**Exercise brief**
This exercise calls for every line of the listing below that contains the word "agent".

**Supplied data**

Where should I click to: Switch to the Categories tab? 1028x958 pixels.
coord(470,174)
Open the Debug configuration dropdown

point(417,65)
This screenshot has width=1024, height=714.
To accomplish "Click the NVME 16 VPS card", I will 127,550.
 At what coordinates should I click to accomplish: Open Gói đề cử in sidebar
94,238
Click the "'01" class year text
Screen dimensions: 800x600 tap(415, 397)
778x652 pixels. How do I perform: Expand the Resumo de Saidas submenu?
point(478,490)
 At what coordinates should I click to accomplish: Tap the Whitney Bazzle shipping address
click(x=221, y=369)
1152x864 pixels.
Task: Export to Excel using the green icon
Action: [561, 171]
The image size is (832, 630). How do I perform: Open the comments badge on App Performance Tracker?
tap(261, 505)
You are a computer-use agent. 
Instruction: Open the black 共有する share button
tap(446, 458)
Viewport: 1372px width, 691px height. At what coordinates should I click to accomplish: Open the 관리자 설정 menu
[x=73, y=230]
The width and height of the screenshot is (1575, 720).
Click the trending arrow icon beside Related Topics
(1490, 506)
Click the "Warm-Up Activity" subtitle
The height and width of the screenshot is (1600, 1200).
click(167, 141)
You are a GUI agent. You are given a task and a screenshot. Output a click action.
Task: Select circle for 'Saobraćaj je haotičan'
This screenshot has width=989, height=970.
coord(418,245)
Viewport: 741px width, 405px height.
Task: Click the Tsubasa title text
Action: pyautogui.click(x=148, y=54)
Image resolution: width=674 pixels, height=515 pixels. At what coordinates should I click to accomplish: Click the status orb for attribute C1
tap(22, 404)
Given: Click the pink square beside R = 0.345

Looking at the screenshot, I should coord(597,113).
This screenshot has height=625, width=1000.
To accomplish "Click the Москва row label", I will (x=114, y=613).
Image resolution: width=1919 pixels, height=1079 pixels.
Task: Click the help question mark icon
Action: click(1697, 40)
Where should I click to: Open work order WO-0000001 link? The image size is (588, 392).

**Exercise output**
You are a computer-use agent. 
You are a GUI agent. You are given a task and a screenshot. Output a click action.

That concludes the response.